Estratto della pagina.
Ma non sempre è un “luogo” sicuro.
Purtroppo, il bullismo è una piaga largamente diffusa, che prende forme diverse.
Si va dalle umiliazioni ripetute alle offese, dalle minacce ai gesti violenti come le percosse o le spinte. Esiste anche il bullismo indiretto che si manifesta come l’esclusione di un membro dal gruppo, che viene isolato e spesso anche denigrato fino a distruggerne completamente l’immagine sociale.
Non accade soltanto a scuola, tra bambini e ragazzi.
Anche sul luogo di lavoro si assiste a fenomeni di questo tipo, che vengono classificati come mobbing orizzontale poiché le violenze, fisiche e psicologiche, avvengono tra colleghi.
Negli ultimi tempi si è andato diffondendo anche il cyberbullismo, la cui caratteristica fondamentale è che le aggressioni avvengono sul web, attraverso gli strumenti digitali. Pensiamo, per esempio agli insulti sui social network, ai video offensivi, alle molestie e via dicendo.
Esperienze di questo tipo lasciano solchi profondi nella nostra psiche e modificano la nostra visione del mondo e degli altri. Quello che sperimentiamo in situazioni del genere ci induce ad associare alla dimensione del gruppo emozioni negative come paura, mortificazione e angoscia.

Righe estratte.
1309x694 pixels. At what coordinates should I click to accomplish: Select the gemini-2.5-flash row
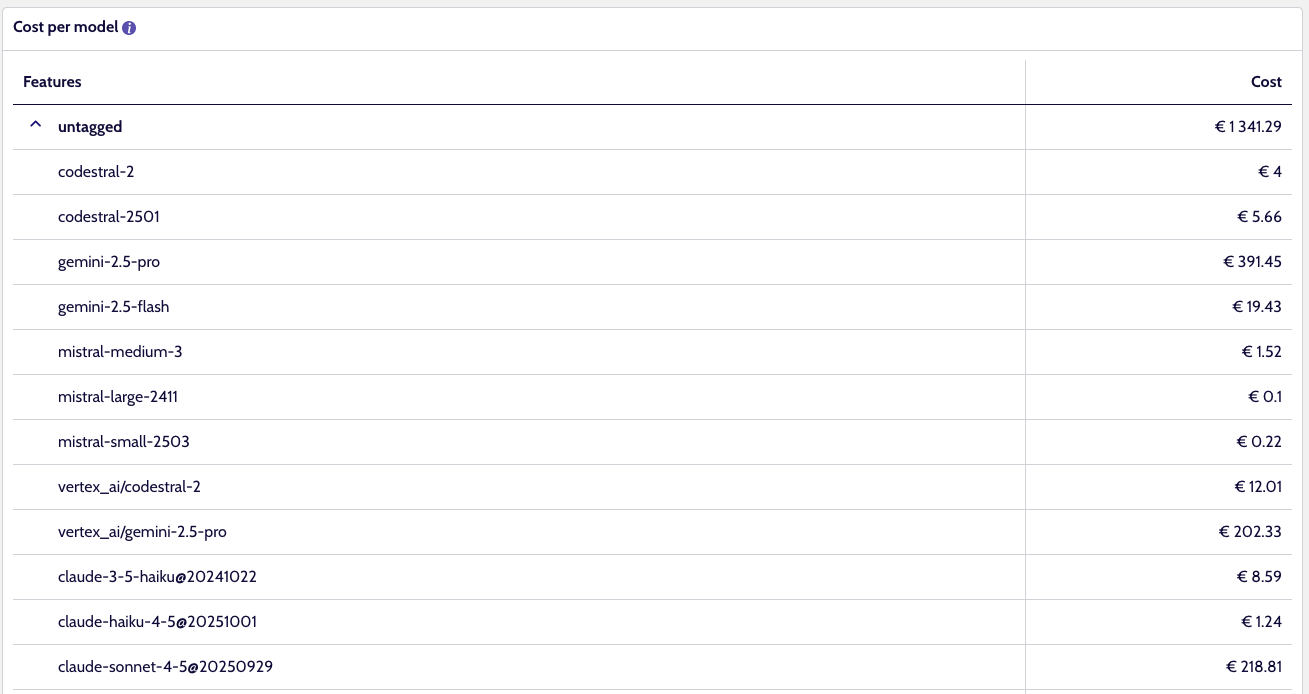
--
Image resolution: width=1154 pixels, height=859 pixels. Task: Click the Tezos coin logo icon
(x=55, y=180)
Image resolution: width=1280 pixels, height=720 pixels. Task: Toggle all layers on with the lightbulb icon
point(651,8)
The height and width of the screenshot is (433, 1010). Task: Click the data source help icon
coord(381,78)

Verifica la comprensione.
**a)** Elenca le emozioni negative che, secondo il testo sul bullismo, vengono associate alla dimensione del gruppo.
**b)** Prosegui il testo sul bullismo a partire dalla sua ultima frase.
Le righe non servono per svolgere nessun compito.

Soluzioni dei compiti.
**a)** Paura, mortificazione, angoscia.

**b)**
Sviluppiamo una vera e propria fobia sociale, che ci impedisce di vivere serenamente le relazioni e ci induce a sfuggire situazioni di gruppo nelle quali ci sentiamo a disagio, esposti, sempre potenzialmente in pericolo, esposti al giudizio, alla derisione, al rifiuto o peggio, all’abuso.
Anche se non c’è nulla da temere, viviamo nella paura costante.
Ma, se è il gruppo ad averci traumatizzato, allora è il gruppo a poterci guarire.
In un contesto come quello della terapia di gruppo, infatti, possiamo vivere quella che chiamiamo “esperienza emotiva sostitutiva” cioè un’esperienza (positiva) che andrà a sovrapporsi a quella vissuta in precedenza (negativa), sostituendosi a essa.
In questo modo, andremo a disconfermare la visione del gruppo che si è sedimentata dentro di noi, legata a un vissuto di sofferenza ed esclusione.